Don't stop now---don't even slow down.  There's too much work to be done.   We know it can be overwhelming.  Start with your top 10 diagnosis codes in ICD-9--and look at the possible equivalent codes in ICD-10, using a tool like the 2012 General Equivalence Mappings.  Will your current documentation support an appropriate code in ICD-10? If not, what changes are needed? Simply defaulting to a "not otherwise specified" code may not be enough.

In an Internal Medicine practice, there are large areas with a lot of impact--Diabetes, CVAs, acute MIs--all of these have many increased codes, and complexity.  Taking a look at your documentation now will help you understand where you need to make changes to support the codes that best describe your patient's illnesses.

As to the compliance postponement---we'll be monitoring HHS and CMS websites daily.  When more information becomes available, we'll be sure to post it here.

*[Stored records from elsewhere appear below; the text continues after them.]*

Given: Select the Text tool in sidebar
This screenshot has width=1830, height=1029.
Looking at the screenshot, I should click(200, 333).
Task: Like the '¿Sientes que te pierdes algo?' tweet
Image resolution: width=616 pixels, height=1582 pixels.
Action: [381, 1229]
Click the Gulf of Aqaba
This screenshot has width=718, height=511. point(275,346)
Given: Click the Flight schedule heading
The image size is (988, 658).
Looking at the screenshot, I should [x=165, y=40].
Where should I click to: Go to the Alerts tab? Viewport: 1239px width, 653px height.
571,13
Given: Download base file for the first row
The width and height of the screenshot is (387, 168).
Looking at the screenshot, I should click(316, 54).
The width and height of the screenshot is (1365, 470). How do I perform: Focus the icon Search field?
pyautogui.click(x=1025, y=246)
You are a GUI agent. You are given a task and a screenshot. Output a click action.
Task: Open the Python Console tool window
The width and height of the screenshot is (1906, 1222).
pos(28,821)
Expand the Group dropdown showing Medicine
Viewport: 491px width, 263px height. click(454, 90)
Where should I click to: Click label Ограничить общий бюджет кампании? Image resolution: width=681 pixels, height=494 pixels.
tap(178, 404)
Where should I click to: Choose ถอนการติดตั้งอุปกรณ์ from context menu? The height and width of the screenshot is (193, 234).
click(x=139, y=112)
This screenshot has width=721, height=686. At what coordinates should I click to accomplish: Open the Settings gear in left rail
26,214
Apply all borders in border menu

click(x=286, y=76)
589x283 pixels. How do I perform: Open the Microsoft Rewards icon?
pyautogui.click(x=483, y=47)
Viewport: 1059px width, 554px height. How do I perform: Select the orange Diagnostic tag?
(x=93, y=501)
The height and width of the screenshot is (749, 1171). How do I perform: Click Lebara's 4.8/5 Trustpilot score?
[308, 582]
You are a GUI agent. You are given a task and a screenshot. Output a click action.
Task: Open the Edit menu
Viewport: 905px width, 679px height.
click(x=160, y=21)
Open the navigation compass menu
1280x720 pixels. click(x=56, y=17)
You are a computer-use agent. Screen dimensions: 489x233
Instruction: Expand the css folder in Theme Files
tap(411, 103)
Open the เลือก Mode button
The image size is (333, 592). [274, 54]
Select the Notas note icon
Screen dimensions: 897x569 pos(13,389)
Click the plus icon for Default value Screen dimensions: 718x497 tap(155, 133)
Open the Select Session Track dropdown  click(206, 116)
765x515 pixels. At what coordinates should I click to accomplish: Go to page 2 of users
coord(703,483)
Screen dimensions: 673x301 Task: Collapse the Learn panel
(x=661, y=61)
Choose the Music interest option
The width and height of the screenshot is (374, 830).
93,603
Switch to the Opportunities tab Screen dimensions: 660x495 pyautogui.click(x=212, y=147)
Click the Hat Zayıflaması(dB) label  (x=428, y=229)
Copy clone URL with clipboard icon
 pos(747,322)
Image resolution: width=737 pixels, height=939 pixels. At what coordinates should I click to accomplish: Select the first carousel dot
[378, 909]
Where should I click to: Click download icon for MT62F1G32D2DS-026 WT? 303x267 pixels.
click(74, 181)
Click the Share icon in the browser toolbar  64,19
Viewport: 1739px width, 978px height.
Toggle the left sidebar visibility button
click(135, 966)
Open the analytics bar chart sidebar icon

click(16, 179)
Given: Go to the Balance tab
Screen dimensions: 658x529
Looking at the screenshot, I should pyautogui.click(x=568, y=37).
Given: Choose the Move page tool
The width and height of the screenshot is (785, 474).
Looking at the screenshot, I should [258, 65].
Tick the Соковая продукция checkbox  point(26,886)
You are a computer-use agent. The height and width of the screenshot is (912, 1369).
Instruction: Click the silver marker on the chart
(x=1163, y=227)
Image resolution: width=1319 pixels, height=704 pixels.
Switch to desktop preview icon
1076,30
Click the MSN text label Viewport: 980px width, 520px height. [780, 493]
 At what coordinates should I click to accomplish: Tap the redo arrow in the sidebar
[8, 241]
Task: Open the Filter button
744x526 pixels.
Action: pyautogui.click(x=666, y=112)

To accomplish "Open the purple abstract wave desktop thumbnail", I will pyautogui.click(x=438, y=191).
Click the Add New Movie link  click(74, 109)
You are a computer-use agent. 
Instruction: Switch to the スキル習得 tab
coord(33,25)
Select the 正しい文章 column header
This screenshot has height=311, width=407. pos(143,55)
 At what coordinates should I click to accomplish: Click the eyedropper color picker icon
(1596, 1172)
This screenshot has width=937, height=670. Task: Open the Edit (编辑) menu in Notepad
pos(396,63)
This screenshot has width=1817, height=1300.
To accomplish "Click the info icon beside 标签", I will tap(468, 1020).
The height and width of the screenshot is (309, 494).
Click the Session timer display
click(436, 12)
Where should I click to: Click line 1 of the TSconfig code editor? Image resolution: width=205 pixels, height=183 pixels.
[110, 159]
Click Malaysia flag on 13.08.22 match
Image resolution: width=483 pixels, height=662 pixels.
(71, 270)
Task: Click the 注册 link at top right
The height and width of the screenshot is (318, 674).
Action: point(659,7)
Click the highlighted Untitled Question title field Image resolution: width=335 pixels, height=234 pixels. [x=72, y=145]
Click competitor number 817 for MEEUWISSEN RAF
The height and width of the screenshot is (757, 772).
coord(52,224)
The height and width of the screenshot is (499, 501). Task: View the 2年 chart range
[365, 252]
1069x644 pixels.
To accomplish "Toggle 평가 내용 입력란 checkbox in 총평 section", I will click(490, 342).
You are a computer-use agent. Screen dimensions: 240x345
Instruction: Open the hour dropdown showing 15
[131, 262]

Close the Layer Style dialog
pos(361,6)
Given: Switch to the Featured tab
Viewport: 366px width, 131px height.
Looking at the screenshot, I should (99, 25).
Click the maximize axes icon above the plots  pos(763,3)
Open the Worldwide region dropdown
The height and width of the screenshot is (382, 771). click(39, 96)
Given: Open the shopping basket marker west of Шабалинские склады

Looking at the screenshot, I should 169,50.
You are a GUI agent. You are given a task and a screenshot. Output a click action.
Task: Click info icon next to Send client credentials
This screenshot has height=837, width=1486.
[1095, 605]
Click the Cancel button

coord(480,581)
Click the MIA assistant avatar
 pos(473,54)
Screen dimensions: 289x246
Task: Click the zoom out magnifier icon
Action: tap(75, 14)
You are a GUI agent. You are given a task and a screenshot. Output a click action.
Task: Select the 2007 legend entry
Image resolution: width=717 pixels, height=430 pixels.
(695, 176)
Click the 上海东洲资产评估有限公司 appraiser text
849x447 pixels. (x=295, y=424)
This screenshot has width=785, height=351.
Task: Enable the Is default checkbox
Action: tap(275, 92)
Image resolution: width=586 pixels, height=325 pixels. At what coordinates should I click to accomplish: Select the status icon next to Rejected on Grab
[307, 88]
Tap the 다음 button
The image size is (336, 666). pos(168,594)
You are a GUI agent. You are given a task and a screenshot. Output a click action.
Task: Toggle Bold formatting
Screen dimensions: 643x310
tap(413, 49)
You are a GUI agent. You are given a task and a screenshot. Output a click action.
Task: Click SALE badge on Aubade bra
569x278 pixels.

Wednesday, February 15, 2012

Recent Coding Clinic Decisions

Coding Clinic has been very busy the last few months.  A number of questions addressed have implications for everyday coding:

Coding Clinic (Q3 2011) was asked what the correct coding for a diagnostic statement of depression and anxiety.  Coding Clinic advised that the correct coding was 311 and 300.00, NOT 300.4, because the physician had not established a linkage between the two conditions.

Coding Clinic (Q3 2011) was also asked about the clinical significance of obesity or morbid obesity, when the physician does not do any further assessment, monitoring or care for the condition.   Coding Clinic indicated that these patients are at increased risk of certain medical conditions, and that they should be coded when documented by the physician.

The question of a diagnostic statement of "pneumonia with hemoptysis" was raised. Coding Clinic (Q3 2011) pointed out that hemoptysis is a Chapter 16 code, and as such should not be coded if it was integral to a disease process.
Finally, in Q4 2011, Coding Clinic was asked how a diagnosis of chemotherapy induced pancytopenia was coded.  The questioner was advised to code 284.11, Antineoplastic chemotherapy induced pancytopenia.  Further, the questioner was told that it was unnecessary to code E933.1, Antineoplastic and immunosuppressive drugs, since it was inherent in the title of 284.11.  However, providers could choose to capture this information if they wished.

We'll continue to monitor Coding Clinic rulings, and provide you information here.